The humanitarian doctrine is said to be unique to Missouri and “proceeds upon the precept of humanity and of natural justice to the end that every person shall exercise ordinary care for the preservation of another after seeing him in peril or about to become imperiled, when such injury may be [302]*302averted without injury to others.” Dey v. United Rys. Co. of St. Louis, 140 Mo.App. 461, 120 S.W. 134 (1909).

The doctrine requires proof of the following elements: (1) plaintiff was in a position of immediate danger; (2) defendant had actual or constructive notice; (3) defendant had the means to have averted the impending injury without injury to himself or others; (4) he failed to exercise due care to avert the injury; and (5) plaintiff was injured as a result. Eddings v. Keller, 400 S.W.2d 164 (Mo.1966).
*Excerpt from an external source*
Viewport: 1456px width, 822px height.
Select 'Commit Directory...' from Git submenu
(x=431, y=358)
On the question of submissibility, the elements in dispute are the first and third— whether plaintiff was in a position of immediate danger and if he was, whether defendant had sufficient opportunity to take corrective action after plaintiff came into that position. As to the other elements, sufficient evidence was presented through both plaintiff’s testimony and defendant’s deposition that Ms. Tabor knew of the open door before making the left turn which threw Mr. Wilson out onto the street. In addition, defendant does not question that she had the means, had she had time, instantly to straighten the car wheels or decelerate and avoid the dangers caused by making a left turn while the right door was open or unlatched. Nor does defendant dispute that she failed to act or that plaintiff was injured as a result of his fall.

The humanitarian doctrine’s “position of immediate danger”1 requires that peril must be “imminent, certain, immediate and impending.” Granger v. ITT Continental Baking Co., 536 S.W.2d 894, 897 (Mo.App.1976). The position is defined as

that position of danger to the plaintiff, whether or not the plaintiff was negligent in getting there, in which by reason of the then existing circumstances, if unchanged, injury to the plaintiff is reasonably certain and not a mere possibility. The peril must actually be imminent and may not be merely remote, uncertain or contingent.
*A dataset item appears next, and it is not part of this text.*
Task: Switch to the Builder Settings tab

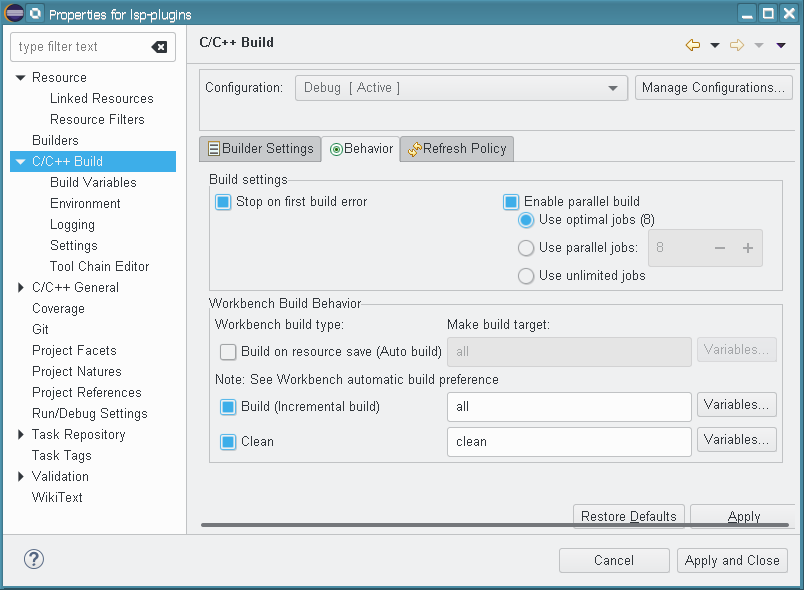Action: (260, 149)
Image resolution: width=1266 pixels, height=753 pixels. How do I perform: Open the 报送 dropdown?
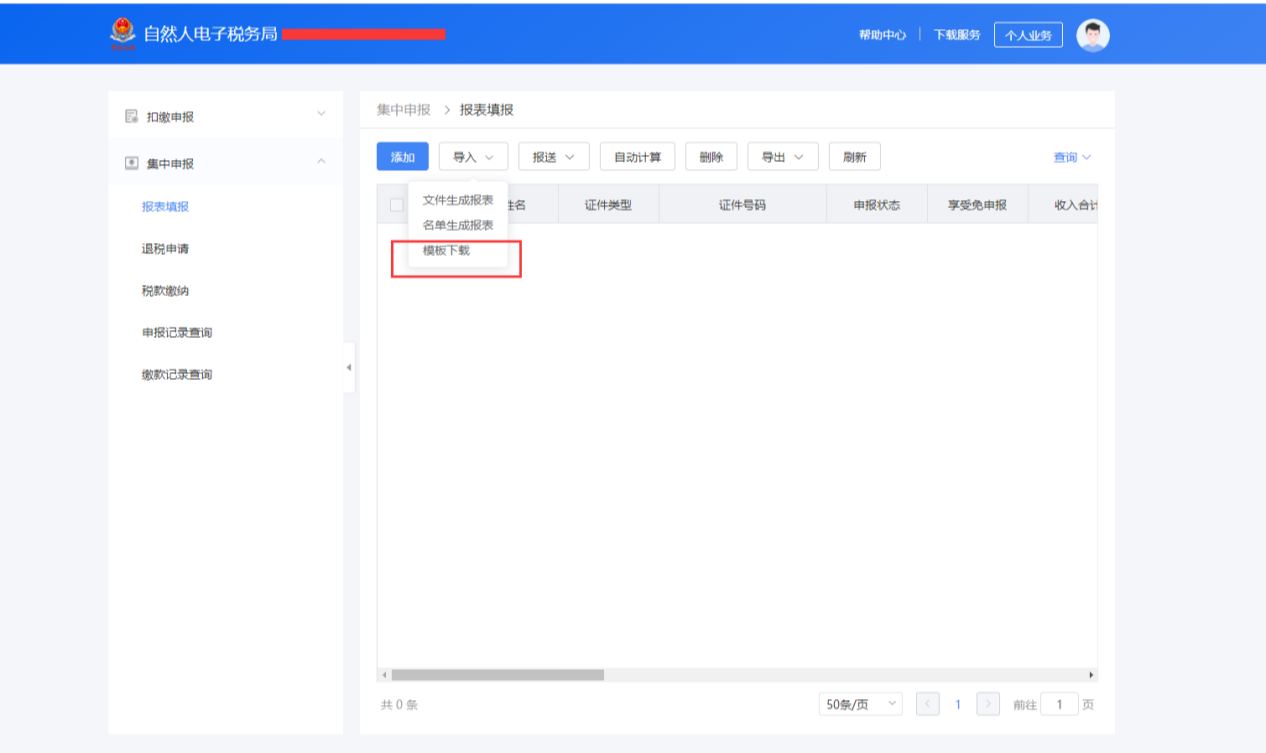553,157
Epple v. Western Auto Supply Co., 548 S.W.2d 535, 540 (Mo.1977) (en banc).

Only when that position of peril arises does the humanitarian doctrine, out of its “extreme regard for human life,” permit the usual defenses of contributory or antecedent negligence to be blotted out. Eddings v. Keller, supra; Banks v. Morris & Co., 257 S.W. 482, 484 (Mo.1924) (en banc).

The doctrine does not apply where one is merely in a perilous position where “something would have to happen other than that which was then happening before injury would befall plaintiff.” McClanahan v. St. Louis Public Service Co., 251 S.W.2d 704 (Mo.1952) (en banc). In other words, defendant’s duty to take effective action arises only when plaintiff reaches a position of immediate danger, rather than merely approaches such a position. Finch v. Kegevic, 486 S.W.2d 515, 519 (Mo.App.1972).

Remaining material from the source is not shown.